The ruling Communist Party said in an official obituary that Li was a “loyal and experienced Communist soldier,” urging the rest of the Chinese people to “turn their pain into strength” by rallying further around the party and its leaders.
Li will be cremated on Thursday in a rite likely to be attended by China’s most sensible leaders.
But the state’s quiet commemoration and likely heavy online censorship suggest the government hopes to quell any exaggerated public outpouring of sadness following the death of Xi’s former rival.
AFP journalists in Beijing on Thursday morning saw national flags flying at half-mast in Tiananmen Square and amid fog.
And near the revolutionary cemetery in Babaoshan, where many prominent Chinese officials are buried, AFP saw about 200 people, most of them elderly, gathered sitting on the sidewalk.
But they outnumbered the uniformed police, who were piling up on any of the roads.
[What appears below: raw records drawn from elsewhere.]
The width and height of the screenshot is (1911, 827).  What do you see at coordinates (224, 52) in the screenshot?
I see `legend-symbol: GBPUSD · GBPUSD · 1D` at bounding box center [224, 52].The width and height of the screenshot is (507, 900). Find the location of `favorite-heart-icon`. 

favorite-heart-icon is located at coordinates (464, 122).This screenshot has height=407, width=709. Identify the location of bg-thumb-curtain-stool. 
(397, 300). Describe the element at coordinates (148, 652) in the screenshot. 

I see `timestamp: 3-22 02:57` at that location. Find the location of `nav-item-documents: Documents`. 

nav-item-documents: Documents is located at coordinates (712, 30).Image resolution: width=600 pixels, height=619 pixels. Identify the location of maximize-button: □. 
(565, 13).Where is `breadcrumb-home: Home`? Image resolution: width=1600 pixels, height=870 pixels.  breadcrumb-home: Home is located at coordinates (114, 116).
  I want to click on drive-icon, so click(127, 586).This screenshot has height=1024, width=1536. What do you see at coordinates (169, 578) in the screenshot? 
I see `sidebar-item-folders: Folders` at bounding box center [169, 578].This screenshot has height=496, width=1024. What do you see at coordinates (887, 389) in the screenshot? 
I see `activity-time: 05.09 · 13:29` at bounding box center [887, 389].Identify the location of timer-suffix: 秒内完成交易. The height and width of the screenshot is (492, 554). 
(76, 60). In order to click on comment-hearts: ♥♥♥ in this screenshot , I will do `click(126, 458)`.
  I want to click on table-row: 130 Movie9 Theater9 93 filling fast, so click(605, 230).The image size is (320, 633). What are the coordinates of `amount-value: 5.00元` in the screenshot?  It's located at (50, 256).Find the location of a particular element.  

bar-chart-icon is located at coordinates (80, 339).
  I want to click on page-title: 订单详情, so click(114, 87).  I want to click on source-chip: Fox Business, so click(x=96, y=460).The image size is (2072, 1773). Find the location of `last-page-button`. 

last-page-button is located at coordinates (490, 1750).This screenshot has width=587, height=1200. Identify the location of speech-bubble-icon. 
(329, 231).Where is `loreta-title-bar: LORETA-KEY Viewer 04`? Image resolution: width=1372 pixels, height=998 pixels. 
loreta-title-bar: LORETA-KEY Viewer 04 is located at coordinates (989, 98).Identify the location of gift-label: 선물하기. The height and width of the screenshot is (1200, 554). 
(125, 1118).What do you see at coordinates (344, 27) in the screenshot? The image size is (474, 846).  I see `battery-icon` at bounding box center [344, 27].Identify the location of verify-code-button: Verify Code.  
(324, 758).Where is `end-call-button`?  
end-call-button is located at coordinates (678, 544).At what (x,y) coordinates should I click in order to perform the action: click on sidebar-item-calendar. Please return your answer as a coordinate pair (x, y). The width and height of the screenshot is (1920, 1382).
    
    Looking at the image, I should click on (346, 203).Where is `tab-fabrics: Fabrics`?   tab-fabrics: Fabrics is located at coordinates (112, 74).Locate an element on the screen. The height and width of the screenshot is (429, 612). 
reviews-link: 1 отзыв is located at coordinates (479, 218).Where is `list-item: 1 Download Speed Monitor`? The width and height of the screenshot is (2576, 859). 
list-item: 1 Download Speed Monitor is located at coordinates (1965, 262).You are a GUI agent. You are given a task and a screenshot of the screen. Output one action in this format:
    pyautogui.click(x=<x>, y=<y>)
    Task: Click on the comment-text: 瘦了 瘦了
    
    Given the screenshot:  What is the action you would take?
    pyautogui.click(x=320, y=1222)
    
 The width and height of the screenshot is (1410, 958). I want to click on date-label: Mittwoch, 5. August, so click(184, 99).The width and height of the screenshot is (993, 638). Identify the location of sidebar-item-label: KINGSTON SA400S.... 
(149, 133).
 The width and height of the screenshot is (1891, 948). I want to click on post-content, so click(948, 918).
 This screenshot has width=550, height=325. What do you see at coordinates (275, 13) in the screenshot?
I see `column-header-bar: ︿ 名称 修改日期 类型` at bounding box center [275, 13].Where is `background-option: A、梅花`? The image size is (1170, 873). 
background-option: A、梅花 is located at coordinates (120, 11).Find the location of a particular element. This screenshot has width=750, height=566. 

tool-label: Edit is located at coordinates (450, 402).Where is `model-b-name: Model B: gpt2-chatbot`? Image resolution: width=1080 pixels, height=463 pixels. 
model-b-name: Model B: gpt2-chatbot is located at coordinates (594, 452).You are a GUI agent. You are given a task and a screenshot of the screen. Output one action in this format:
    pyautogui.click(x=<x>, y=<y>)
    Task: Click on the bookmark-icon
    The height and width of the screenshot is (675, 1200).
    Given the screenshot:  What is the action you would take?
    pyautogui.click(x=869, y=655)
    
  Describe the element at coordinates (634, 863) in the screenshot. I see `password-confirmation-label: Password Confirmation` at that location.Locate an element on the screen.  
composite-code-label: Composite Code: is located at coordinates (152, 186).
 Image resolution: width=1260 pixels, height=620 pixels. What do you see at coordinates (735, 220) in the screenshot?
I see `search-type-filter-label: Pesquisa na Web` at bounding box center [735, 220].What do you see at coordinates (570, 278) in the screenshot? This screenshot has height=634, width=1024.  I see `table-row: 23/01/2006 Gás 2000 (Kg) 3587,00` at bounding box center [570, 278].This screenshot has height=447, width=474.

Security guards closed the alleys near the cemetery and roads remained open to vehicular traffic.
Former Chinese Premier Li Keqiang, sidelined by Xi Jinping, has died at 68
Attempts to film the front of the cemetery from a move were blocked by a police vehicle.
‘Marked’
During Li’s ten years in office, there was a shift from the most consensual regime of the former rulers to the more Xi-esque one.
The appointment of a key Xi ally, Li Qiang, as his successor was perceived as a sign that his reformist agenda had been deserted as Beijing tightened its grip on the economy.
Social media users have widely shared some of his best-known quotes, adding renewed aid to China’s reform and opening-up policy, made as the country groaned under Covid isolation restrictions in 2022.
“The Yellow River and the Yangtze River will replace their course,” Li said, calling the reform procedure an unstoppable force of nature.
Authorities appear to be on high alert for any trace of public mourning for Li that would escalate into a grievance against Xi.
On Thursday, Weibo counted more than 20,000 comments under a hashtag commemorating Li that was shared by state broadcaster CCTV.
But only thirteen of them were visible, suggesting that Chinese censors took a giant amount of comments from the site.
Those who stayed were clearly apolitical, wishing “goodbye” to the former prime minister and promising that “he will be in our hearts. “
But sharper comments may be discovered elsewhere, such as on the old Weibo page of whistleblower doctor Li Wenliang, who died of Covid in early 2020 after the government silenced his efforts to warn others about the deadly disease, prompting a public outcry.
“They may not let us search for anything on the internet and rejecting it is unbearable,” wrote another.
David Bandurski, director of the independent China Media Project, wrote that Li revered with a “paint-by-numbers treatment. “
“Apparently, with his death, Li Keqiang was also sidelined,” he said.